Maybe so, but he is right about quinoa. It's one of the few vegetable sources that's high in proteins and has a complete complement of amino acids.
posted by electroboy at 6:26 AM on March 17, 2009 [1 favorite]

It's true that quinoa is a nice food. I'm not saying that every word out of his mouth is a lie, just that you should trust the parts copied from wikipedia like you would trust wikipedia. The rest you should consider in context.
posted by a robot made out of meat at 7:19 AM on March 17, 2009

It's actually a current nutritional (and environmental) trend to think of meat as a condiment or seasoning, as opposed to an entree in and of itself. So you're actually ahead of the curve here! Of course, a lot of traditional cuisines used the same idea out of necessity - so maybe you've wrapped all the way around? Either way, good luck.

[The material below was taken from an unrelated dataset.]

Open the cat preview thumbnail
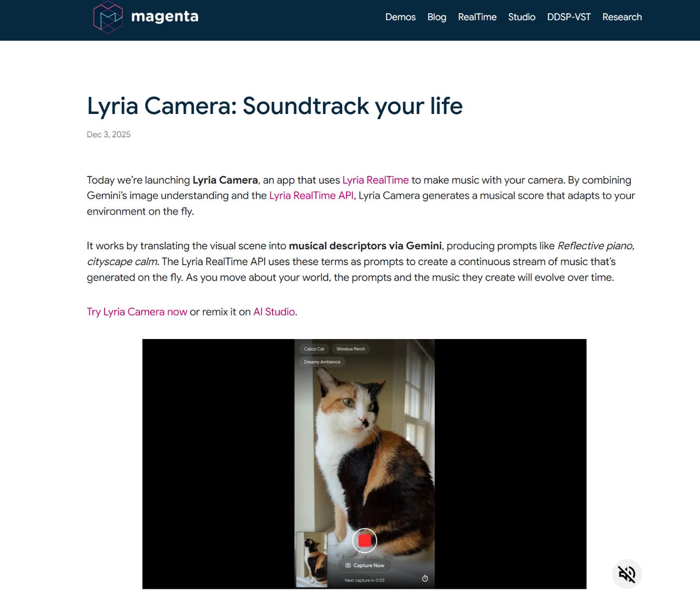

Disclaimer: one of the authors is a close friend; she's a former vegan/vegetarian who warmed up to the idea of meat, but not the "slab on a plate" school of meat. So, her Almost Meatless just hit the shelves (er, the Amazon pre-order) on this principle.

Also see Mark Bittman's new book Food Matters, in which he discusses his new "less-meat-itarian" diet. (Though it's framed more as convincing the average Joe to cut back on meat, not the opposite.)

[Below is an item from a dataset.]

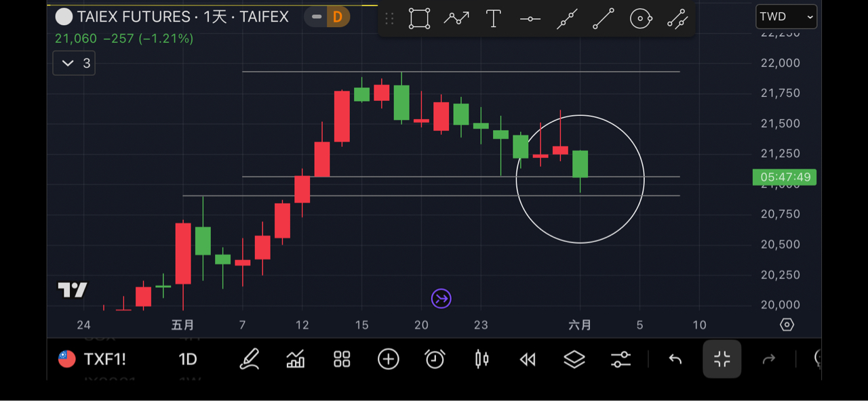Open the alarm clock alert icon
Viewport: 868px width, 401px height.
[435, 359]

Seconding quinoa, eggs, dairy, and many of the cuisines of southeast Asia. Also seconding a dietitian, who can help you navigate whether you can just shift from vegan to vegetarian, or whether you'd be better off with small amounts of meat (and how small.)
posted by desuetude at 8:06 AM on March 17, 2009

Whey protein powder, like for bodybuilders. Optimum Nutrition has 16 flavors, and some are quite good. I drink it as a shake, but some folks mix it in with their oatmeal.
posted by coolguymichael at 11:53 AM on March 17, 2009

Plantation brand Unsulfured Blackstrap Molasses has a surprisingly high quantity of iron. I add it to my smoothies.
posted by chairface at 1:58 PM on March 17, 2009

According to the USDA, a cup of molasses has just shy of 16 milligrams of iron -- and 977 calories. There's got to be a better way to get iron into your diet.
posted by Chocolate Pickle at 9:53 PM on March 17, 2009

I had/have the same problem. I hate all red meat, but for some reason I don't mind sausages, so I eat those a couple of times a week. Also lentil and veggie casserole (or lentil veggie and sausage casserole! or lentil veggie and bacon casserole!)

PM me for the recipe if you'd's so much yummier than it sounds!

You can make the casserole on a Sunday and just eat a cup a day (or most days), plus take an iron supplement -- this is what I did and my iron levels rose so much higher than I expected -- I thought it might only get me to borderline normal.

(I also eat tuna or an egg about once a week).